__What to produce__. Copy everything in the entry on Fanon's anti-colonial critique from "A national culture is not" down to "existence. (1961: 154–5)", word for word.

__Selected text__.
A term for the anti-colonial liberationist critique formulated by the Martiniquan psychiatrist Frantz Fanon (1925–1961). Fanon’s work in Algeria led him to become actively involved in the Algerian liberation movement and to publish a number of foundational works on racism and colonialism. These include Black Skin, White Masks (1952, translated 1968), a study of the psychology of racism and colonial domination. Just before his death he published The Wretched of the Earth (1961), a broader study of how anti-colonial sentiment might address the task of decolonization. In these texts Fanon brought together the insights he derived from his clinical study of the effects of colonial domination on the psyche of the colonized and his Marxist derived analysis of social and economic control. From this conjuction he developed his idea of a comprador class, or élite, who exchanged roles with the white colonial dominating class without engaging in any radical restructuring of society. The black skin of these compradors was ‘masked’ by their complicity with the values of the white colonial powers. Fanon argued that the native intelligentsia must radically restructure the society on the firm foundation of the people and their values.
However, Fanon, like other early National Liberationist figures such as the Trinidadian C.L.R. James and the Cape Verdean Amilcar Cabral, did not advocate a naive view of the pre-colonial. Fanon’s nationalism was always what Edward Said in Culture and Imperialism has defined as ‘critical nationalism’, that is, formed in an awareness that pre-colonial societies were never simple or homogeneous and that they contained socially prejudicial class and gender formations that stood in need of reform by a radical force. As Said has noted ‘[Fanon’s] notion was that unless national consciousness at its moment of success was somehow changed into social consciousness,the future would not hold liberation but an extension of imperialism’ (1993: 323). For Fanon, the task of the national liberator, often drawn as he himself was from a colonially educated élite, was to ‘join the people in that fluctuating movement which they are just giving a shape to . . . which will be the
signal for everything to be called into question’(1952:168) (see cultural
diversity/cultural difference).
Although Fanon is sometimes recruited to the banner of a naive form
of nativism,he took a more complicated view of tradition and the precolonial as well as of its role in the construction of the modern postcolonial state.Fanon,of course,recognized and gave a powerful voice to the fact that for the new national leaders ‘the passionate search for a national culture which existed before the colonial era finds its legitimate reason in the anxiety shared by many indigenous intellectuals to shrink away from that western culture in which they all risk being swamped’ and to ‘renew contact once more with the oldest and most pre-colonial springs of their people’(1961:153–4).But he also recognized the danger that such pasts could be easily mythologized and used to create the new élite power groups, masquerading as the liberators of whom he had warned.
A national culture is not a folklore, nor an abstract populism that believes it can discover the people’s true nature. It is not made up of the inert dregs of gratuitous actions, that is to say actions which are less and less attached to the ever present reality of the people. A national culture is the whole body of
efforts made by a people in the sphere of thought to describe, justify and praise the action through which that people has created itself and keeps itself in existence. (1961: 154–5)

__Available data__.
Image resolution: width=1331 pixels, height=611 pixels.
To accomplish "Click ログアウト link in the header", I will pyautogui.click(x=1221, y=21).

__Output of the task__.
A national culture is not a folklore, nor an abstract populism that believes it can discover the people’s true nature. It is not made up of the inert dregs of gratuitous actions, that is to say actions which are less and less attached to the ever present reality of the people. A national culture is the whole body of
efforts made by a people in the sphere of thought to describe, justify and praise the action through which that people has created itself and keeps itself in existence. (1961: 154–5)